Dan Satriana menambahkan, kebijakan sertifikat vaksin sebagai syarat mengakses layanan publik tidak otomatis mempercepat target capaian. Justru bisa memuculkan kesalahpahaman bahwa orang yang menerima vaksin itu tidak dapat tertular dan bebas berkegiatan.
Pemerintah pun diminta lebih fokus dalam menangangi pagebluk melalui pemenuhan standar tes Covid-19, penelusuran, dan tindak lanjut perawatan (3T), juga penegakan protokol kesehatan, alih-alih membuat aturan yang berpotensi memicu diskriminasi.
Belum meratanya vaksinasi Covid-19 terlihat di Jawa Barat. Provinsi dengan penduduk 49,94 juta ini, diketahui membidik sekitar 37,9 juta warganya divaksin untuk mencapai status kekebalan kelompok atau herd immunity minimal 70 persen sesuai standar Badan Kesehatan Dunia (WHO).

### DATA TERLAMPIR
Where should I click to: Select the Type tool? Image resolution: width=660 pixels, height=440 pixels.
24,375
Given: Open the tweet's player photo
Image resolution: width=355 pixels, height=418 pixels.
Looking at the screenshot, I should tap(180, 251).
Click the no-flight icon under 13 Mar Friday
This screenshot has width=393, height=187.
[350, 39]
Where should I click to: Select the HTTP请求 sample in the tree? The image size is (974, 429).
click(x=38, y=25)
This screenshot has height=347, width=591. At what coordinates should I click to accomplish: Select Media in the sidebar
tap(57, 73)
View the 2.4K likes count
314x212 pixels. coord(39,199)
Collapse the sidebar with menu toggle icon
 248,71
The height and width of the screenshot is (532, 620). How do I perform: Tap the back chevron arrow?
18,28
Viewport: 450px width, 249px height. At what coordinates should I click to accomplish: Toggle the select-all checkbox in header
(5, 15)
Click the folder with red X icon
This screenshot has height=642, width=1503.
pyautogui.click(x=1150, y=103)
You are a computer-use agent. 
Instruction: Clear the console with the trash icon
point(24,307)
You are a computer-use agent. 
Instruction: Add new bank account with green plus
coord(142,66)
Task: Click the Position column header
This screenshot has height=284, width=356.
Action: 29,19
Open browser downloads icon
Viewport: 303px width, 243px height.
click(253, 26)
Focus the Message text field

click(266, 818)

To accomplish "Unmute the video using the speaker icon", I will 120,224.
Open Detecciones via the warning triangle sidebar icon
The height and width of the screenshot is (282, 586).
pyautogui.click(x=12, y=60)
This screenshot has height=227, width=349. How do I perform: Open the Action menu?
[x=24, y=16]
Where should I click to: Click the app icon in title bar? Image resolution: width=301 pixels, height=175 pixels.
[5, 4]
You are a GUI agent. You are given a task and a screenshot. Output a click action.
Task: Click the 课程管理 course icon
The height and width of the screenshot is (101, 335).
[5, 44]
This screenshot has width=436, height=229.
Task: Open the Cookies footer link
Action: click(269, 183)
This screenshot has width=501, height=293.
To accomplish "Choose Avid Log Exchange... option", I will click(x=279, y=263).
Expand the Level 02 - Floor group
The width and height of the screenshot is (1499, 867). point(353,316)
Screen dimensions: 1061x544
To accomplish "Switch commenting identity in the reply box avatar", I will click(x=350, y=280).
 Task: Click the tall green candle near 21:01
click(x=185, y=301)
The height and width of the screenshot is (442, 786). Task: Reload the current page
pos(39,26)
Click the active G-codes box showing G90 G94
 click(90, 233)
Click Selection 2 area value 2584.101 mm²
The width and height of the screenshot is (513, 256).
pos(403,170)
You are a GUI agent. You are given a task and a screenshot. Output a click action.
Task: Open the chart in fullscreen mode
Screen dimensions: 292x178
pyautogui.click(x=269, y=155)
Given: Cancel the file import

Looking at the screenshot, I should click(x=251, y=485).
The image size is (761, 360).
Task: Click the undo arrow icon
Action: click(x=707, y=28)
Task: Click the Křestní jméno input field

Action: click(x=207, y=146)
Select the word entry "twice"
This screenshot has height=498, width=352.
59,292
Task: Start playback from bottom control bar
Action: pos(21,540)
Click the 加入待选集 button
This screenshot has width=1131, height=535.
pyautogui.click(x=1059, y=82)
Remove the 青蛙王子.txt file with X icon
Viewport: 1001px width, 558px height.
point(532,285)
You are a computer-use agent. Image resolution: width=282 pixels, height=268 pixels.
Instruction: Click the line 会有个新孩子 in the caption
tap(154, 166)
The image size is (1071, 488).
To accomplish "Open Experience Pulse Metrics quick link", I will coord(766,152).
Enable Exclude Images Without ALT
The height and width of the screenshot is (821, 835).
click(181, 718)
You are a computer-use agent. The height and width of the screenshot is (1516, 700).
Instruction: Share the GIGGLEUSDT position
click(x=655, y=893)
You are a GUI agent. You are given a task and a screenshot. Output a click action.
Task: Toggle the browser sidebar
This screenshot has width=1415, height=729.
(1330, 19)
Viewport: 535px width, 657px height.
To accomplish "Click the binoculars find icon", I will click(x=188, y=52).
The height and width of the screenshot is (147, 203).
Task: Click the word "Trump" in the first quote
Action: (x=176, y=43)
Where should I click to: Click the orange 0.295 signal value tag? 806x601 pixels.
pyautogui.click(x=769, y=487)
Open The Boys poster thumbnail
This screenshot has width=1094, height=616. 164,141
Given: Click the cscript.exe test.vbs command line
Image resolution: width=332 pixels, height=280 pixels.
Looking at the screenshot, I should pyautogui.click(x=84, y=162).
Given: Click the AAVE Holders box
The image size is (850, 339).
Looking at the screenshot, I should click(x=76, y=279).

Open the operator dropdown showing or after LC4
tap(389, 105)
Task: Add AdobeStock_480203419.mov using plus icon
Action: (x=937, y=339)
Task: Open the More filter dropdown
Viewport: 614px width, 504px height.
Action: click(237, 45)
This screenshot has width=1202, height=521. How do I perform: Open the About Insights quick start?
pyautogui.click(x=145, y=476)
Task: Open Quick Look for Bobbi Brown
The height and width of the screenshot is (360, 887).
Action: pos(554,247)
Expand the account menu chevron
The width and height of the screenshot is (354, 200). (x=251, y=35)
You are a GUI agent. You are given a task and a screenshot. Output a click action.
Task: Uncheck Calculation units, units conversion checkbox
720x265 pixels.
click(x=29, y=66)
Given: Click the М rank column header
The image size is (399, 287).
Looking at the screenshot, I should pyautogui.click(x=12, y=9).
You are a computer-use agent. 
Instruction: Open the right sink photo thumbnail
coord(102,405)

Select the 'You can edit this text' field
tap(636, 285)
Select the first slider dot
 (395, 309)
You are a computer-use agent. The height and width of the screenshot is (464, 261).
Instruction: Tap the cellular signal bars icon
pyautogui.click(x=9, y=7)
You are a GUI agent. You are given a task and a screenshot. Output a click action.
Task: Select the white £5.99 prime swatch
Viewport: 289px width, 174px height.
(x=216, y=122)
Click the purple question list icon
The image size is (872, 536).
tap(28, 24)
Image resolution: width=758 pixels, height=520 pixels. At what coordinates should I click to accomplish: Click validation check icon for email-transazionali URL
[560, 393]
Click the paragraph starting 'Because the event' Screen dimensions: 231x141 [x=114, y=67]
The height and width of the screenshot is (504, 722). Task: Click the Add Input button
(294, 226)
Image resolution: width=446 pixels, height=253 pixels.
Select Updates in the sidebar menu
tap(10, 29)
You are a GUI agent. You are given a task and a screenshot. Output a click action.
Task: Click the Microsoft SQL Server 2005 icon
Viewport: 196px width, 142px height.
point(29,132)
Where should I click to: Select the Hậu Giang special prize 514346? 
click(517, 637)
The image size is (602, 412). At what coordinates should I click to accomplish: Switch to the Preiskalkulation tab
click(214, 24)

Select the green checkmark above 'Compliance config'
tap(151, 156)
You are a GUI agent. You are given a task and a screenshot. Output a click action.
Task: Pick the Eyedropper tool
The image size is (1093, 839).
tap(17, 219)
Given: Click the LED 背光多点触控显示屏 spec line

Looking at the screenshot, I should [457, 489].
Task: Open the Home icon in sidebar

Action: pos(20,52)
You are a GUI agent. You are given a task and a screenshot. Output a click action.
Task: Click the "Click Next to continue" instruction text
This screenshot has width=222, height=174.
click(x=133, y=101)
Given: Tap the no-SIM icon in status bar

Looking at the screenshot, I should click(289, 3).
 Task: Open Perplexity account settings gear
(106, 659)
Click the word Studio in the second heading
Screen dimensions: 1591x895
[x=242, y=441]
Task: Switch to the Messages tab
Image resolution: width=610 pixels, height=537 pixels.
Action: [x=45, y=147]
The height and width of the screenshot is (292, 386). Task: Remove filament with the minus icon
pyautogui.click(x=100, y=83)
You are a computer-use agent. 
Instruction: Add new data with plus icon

### TUGAS 1
Salin dengan tepat bagian teks tentang sertifikat vaksin Covid-19 yang diawali kata-kata "Dan Satriana menambahkan, kebijakan" dan diakhiri "berpotensi memicu diskriminasi.".
### TUGAS 2
Tuliskan lanjutan teks tentang vaksinasi Covid-19 di Jawa Barat, mulai setelah kalimat terakhirnya.
Data tersebut tidak perlu digunakan.

### JAWABAN 1
Dan Satriana menambahkan, kebijakan sertifikat vaksin sebagai syarat mengakses layanan publik tidak otomatis mempercepat target capaian. Justru bisa memuculkan kesalahpahaman bahwa orang yang menerima vaksin itu tidak dapat tertular dan bebas berkegiatan.
Pemerintah pun diminta lebih fokus dalam menangangi pagebluk melalui pemenuhan standar tes Covid-19, penelusuran, dan tindak lanjut perawatan (3T), juga penegakan protokol kesehatan, alih-alih membuat aturan yang berpotensi memicu diskriminasi.

### JAWABAN 2
Berdasarkan data pen-prod.udata.id pada 10 Agustus 2021, masyarakat Jabar yang telah mendapat vaksinasi Covid-19 dosis pertama sebanyak 6.922.375 orang. Adapun untuk dosis kedua sebanyak 3.402.548 orang.
Dan Satriana memaparkan, masih terdapat beberapa kabupaten di Jawa Barat yang capaian vaksinasinya belum menyentuh 10 persen.
“Untuk mencapai target 37 juta orang dan memeratakan capaian vaksinasi di seluruh wilayah Jawa Barat diperlukan koordinasi dan menyamakan program vaksinasi antara Pemerintah Provinsi Jawa Barat dan seluruh pemerintah kabupaten/kota,” kata Dan.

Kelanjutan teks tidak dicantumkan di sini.